Сказав это, Жуков взглянул на него непреклонно строго, после такого взгляда редко кто мог–ему возражать. Жуков повернулся и начал взбираться по каменным ступенькам, пока не отыскал широкую площадку, и хотя она с двух сторон была открыта, сквозно продувалась ветром, зато удобна для наблюдения, с округлыми окнами.

Маршал приставил к глазам бинокль, и перед его взором поплыли затянутые дымами и всплесками пламени дома, улицы, целые кварталы, то там, то здесь что–то гулко рвалось, вздымались облака черного дыма, перемешанного с огнем. Огонь проникал всюду, полз даже по стволам деревьев, которые простерли черные сучья к небу, как руки молящихся.
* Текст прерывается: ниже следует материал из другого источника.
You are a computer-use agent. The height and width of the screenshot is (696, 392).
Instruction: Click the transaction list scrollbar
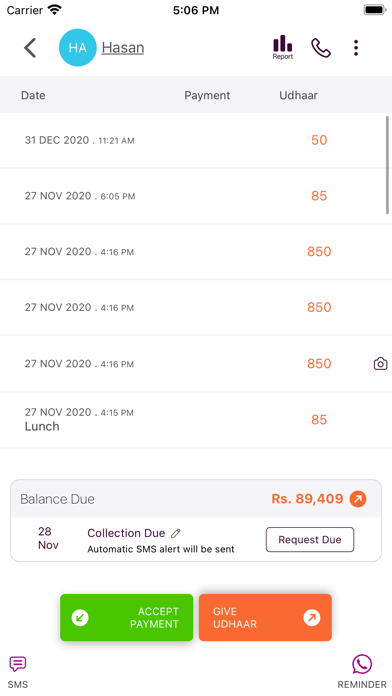point(388,165)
Огонь въедливо крался по стенам, где как будто и гореть было нечему, выметывался из окон домов, забирался на крыши, чтобы довершить то, что не смогла довести сила разрушения.

С высоты птичьего полета глядя на город, маршал не мог не испытывать радости от того, что вот он, лежащий перед ним Берлин, охвачен последней судорогой битвы, не сегодня завтра падет. Ему, командующему, было известно, что линия фронта проходит вон на том дальнем участке, по Шпрее, затем пересекает линию железной дороги, врезается в густоту городских кварталов, а там не так уж далеко до Унтер–ден–Линден и Вильгельмштрассе, до правительственных зданий, наконец, до рейхстага и имперской канцелярии…

Город походил на огромное животное, израненное, избитое, корчащееся в муках. Животное это было злобное, хищное, лютовавшее многие годы и во многих странах. Европа не оправилась еще от тяжких ран, нанесенных ей этим зверем, в порухе и сожжении лежали города и даже страны; теперь же война взяла за горло лютого зверя, и было не жалко это хищное животное, хотя оно гибнет, охваченное военной судорогой.

Отведя на время взгляд от рушащегося, горящего города, Жуков скользнул глазами вниз, пригляделся. Возле кирхи росло дерево, и оно жило, зеленело.

"Так уж повелось: природа дала сначала жизнь, а потом смерть. И как бы неукротимы ни были зло и смерть — все равно на земле торжествует добро и жизнь", — подумал Георгий Константинович.